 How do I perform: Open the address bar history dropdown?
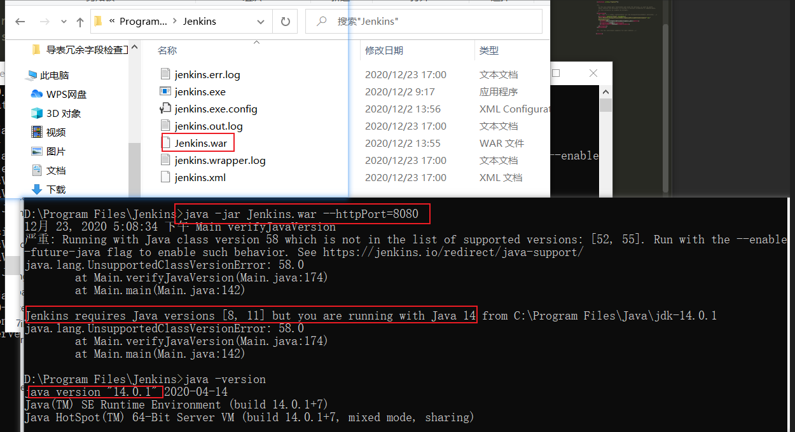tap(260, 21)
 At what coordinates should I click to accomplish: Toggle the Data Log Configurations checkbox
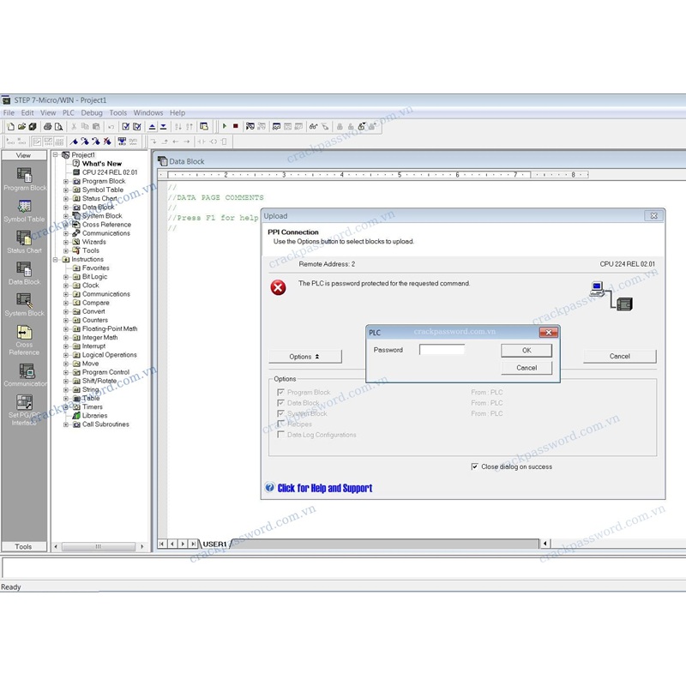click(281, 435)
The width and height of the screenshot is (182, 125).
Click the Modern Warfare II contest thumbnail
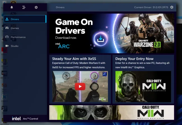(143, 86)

§ What this task involves
The answer must be the full set of records, repeated exactly, with no pictures.

§ Output for this task
 How do I perform: Open the address bar history dropdown?
tap(260, 21)
 At what coordinates should I click to accomplish: Toggle the Data Log Configurations checkbox
click(281, 435)
The width and height of the screenshot is (182, 125).
Click the Modern Warfare II contest thumbnail
(143, 86)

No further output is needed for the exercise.